Material shown |
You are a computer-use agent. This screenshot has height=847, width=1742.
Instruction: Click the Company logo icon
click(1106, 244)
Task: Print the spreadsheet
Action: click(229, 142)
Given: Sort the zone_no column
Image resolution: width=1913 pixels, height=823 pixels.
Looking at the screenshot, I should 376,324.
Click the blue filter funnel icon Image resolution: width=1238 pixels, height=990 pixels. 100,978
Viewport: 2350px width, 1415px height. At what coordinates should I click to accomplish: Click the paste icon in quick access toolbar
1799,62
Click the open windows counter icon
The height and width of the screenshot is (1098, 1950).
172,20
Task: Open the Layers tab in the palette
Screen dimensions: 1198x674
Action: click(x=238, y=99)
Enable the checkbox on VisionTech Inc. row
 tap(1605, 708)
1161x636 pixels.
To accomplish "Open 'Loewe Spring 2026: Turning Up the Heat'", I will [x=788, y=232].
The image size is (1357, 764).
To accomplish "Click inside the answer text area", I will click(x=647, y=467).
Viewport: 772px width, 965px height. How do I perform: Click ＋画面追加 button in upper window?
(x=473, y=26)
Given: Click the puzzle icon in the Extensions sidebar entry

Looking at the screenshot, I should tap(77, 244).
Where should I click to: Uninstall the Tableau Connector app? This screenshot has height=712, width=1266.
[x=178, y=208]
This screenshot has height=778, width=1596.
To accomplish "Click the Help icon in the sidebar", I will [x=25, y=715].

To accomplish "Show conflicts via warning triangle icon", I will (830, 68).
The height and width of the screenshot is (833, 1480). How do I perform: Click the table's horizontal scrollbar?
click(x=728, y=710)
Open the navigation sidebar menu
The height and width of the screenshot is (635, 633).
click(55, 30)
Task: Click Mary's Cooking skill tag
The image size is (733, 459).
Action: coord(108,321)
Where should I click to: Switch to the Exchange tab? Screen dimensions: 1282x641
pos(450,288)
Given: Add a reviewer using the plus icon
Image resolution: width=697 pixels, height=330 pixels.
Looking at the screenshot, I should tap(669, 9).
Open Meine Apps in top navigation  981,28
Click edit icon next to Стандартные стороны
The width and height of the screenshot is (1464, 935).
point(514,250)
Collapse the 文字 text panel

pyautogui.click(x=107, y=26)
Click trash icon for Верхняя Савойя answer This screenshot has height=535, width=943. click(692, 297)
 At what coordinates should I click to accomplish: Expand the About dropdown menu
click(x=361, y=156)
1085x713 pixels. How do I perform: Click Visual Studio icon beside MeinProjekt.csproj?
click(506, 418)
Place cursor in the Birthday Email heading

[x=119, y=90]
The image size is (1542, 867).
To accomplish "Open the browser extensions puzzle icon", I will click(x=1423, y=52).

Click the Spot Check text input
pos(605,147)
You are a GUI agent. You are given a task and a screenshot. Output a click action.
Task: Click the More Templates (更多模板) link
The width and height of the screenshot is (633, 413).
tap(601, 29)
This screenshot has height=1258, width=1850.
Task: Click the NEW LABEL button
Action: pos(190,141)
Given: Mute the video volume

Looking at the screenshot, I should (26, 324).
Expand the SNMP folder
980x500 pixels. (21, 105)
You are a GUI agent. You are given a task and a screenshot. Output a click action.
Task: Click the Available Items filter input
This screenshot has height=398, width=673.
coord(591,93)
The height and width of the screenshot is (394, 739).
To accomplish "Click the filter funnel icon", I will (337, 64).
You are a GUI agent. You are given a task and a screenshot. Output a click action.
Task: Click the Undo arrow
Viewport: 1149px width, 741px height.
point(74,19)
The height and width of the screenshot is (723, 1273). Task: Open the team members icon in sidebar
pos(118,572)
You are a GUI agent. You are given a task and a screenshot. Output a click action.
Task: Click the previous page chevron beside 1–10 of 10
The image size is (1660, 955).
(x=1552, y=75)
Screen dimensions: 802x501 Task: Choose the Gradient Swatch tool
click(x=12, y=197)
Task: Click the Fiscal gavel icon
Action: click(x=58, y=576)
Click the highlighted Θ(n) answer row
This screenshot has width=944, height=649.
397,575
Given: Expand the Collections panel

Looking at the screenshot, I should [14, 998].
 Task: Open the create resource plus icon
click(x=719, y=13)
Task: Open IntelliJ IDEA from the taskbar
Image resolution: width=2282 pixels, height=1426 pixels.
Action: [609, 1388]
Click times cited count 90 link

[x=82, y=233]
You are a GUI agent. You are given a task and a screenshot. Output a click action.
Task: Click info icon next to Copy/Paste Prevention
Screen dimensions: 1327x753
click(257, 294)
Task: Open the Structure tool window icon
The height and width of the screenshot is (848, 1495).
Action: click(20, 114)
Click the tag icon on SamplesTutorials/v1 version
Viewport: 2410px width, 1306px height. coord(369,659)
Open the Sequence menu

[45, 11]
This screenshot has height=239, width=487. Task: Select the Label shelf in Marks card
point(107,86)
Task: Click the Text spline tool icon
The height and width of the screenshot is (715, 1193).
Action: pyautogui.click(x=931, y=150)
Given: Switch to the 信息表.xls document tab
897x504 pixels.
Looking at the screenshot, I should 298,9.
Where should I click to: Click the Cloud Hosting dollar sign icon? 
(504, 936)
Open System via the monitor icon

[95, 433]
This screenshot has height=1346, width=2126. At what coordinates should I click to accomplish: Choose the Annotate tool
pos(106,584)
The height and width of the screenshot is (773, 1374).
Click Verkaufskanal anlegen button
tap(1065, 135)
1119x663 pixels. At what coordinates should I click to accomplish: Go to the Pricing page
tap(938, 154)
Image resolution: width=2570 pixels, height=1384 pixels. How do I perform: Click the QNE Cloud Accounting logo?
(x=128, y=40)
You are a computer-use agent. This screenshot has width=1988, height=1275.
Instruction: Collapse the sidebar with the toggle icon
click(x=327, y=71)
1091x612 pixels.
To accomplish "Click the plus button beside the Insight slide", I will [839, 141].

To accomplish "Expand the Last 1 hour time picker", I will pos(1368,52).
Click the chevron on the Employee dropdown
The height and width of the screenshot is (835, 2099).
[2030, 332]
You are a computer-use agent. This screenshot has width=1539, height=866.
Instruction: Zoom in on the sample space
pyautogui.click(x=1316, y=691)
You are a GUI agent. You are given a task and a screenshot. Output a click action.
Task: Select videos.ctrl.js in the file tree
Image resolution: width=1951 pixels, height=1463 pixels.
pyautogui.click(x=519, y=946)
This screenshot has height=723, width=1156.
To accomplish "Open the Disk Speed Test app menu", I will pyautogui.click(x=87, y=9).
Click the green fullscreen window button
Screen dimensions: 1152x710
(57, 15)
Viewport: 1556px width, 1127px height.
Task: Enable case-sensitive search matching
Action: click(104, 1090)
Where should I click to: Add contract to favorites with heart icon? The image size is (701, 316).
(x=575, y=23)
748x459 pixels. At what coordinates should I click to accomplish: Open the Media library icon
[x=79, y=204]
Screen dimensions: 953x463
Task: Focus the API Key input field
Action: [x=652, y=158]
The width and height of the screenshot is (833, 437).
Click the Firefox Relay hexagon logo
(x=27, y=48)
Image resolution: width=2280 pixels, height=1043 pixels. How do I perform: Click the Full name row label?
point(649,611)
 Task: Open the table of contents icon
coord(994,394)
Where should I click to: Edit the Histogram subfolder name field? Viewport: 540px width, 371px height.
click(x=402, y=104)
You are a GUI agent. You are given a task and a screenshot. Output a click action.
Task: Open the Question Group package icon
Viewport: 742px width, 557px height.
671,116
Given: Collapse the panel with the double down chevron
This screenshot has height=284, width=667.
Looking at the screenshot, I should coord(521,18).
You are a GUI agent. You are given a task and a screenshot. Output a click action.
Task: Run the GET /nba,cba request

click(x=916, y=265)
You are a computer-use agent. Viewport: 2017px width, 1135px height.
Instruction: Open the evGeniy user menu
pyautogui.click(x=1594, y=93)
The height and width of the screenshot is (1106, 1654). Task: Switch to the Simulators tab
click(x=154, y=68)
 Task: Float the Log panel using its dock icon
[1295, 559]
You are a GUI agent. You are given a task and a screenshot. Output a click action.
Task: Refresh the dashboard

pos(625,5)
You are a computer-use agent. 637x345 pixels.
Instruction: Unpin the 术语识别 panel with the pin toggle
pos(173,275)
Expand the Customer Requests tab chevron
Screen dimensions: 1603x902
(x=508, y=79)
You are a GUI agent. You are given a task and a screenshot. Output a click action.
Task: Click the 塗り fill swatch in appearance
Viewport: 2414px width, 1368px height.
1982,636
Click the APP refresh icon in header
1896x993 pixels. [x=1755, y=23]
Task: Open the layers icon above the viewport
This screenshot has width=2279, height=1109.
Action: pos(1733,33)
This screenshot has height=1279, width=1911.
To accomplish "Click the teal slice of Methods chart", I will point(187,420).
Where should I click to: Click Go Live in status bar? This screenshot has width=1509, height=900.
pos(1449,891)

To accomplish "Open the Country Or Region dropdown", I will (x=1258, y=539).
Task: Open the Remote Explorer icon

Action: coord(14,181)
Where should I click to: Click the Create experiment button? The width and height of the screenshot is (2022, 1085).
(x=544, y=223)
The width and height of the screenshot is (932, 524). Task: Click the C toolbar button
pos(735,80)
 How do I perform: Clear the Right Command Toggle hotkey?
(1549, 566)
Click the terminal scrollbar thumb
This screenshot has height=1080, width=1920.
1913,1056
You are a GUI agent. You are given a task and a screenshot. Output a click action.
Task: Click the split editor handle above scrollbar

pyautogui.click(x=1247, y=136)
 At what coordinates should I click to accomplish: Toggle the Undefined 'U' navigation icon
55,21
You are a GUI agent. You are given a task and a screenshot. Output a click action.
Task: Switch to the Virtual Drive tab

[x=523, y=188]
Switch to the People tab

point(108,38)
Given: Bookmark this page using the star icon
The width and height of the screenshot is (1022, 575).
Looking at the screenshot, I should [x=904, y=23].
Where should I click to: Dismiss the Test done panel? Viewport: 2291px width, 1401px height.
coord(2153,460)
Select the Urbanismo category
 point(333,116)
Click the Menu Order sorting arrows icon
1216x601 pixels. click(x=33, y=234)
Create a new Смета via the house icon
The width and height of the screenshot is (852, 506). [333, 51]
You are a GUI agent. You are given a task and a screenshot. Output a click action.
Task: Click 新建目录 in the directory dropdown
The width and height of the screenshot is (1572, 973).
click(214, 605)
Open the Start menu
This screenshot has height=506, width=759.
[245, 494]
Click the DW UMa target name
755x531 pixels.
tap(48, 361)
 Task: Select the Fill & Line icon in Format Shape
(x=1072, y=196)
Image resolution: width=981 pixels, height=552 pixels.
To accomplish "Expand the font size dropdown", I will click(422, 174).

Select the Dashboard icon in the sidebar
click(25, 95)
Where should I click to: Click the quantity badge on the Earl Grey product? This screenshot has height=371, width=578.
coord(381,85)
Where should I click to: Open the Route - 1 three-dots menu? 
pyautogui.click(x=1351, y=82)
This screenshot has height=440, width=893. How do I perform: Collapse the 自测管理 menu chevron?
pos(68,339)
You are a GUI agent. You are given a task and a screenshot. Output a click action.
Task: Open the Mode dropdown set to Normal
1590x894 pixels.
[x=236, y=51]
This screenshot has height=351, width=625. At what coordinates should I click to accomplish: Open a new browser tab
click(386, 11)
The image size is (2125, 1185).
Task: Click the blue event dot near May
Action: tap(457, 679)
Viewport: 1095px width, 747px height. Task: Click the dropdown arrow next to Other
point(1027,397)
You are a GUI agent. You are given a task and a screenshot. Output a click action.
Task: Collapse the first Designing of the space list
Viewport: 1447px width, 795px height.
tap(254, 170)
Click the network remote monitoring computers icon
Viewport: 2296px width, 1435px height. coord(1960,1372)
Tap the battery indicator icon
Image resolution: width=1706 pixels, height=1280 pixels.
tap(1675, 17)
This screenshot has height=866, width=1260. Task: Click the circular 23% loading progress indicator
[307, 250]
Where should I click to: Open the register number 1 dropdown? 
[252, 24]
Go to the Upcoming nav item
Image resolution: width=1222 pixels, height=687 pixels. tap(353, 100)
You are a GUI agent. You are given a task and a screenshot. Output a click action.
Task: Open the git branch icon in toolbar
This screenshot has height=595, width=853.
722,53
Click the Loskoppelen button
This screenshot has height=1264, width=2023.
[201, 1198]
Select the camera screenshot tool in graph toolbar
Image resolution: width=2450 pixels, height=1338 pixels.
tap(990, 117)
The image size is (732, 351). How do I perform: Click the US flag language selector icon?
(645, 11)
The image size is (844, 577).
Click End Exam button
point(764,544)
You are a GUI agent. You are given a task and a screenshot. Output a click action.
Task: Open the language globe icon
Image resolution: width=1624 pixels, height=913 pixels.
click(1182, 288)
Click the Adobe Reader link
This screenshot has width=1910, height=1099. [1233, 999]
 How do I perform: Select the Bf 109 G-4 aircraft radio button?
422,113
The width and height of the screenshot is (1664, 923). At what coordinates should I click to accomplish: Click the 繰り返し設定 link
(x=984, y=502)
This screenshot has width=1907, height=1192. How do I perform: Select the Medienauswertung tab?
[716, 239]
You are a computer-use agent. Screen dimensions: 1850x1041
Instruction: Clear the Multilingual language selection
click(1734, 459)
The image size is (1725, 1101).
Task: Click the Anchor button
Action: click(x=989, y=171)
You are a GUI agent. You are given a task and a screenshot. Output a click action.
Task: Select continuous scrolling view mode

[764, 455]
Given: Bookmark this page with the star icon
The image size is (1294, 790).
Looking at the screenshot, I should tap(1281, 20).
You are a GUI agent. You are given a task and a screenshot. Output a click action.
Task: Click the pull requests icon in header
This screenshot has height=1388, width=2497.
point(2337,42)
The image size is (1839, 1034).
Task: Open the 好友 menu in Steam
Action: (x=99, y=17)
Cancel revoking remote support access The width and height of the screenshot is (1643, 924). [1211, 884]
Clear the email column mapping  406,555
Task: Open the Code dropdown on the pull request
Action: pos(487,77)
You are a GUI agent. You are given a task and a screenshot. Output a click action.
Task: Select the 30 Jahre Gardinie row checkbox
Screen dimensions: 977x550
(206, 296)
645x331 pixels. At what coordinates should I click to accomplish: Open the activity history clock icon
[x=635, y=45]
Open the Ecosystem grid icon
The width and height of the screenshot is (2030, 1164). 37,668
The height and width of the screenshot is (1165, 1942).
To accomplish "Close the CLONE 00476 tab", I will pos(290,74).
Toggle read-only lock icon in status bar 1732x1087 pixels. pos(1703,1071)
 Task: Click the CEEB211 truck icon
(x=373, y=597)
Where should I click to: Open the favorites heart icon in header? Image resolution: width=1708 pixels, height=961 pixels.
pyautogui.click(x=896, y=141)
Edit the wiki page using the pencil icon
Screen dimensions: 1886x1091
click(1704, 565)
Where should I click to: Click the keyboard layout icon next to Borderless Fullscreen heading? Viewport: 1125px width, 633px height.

Work item |
Show the lines where the word "Bookmark" appears in the entries.

The completed task |
Given: Bookmark this page using the star icon
Given: Bookmark this page with the star icon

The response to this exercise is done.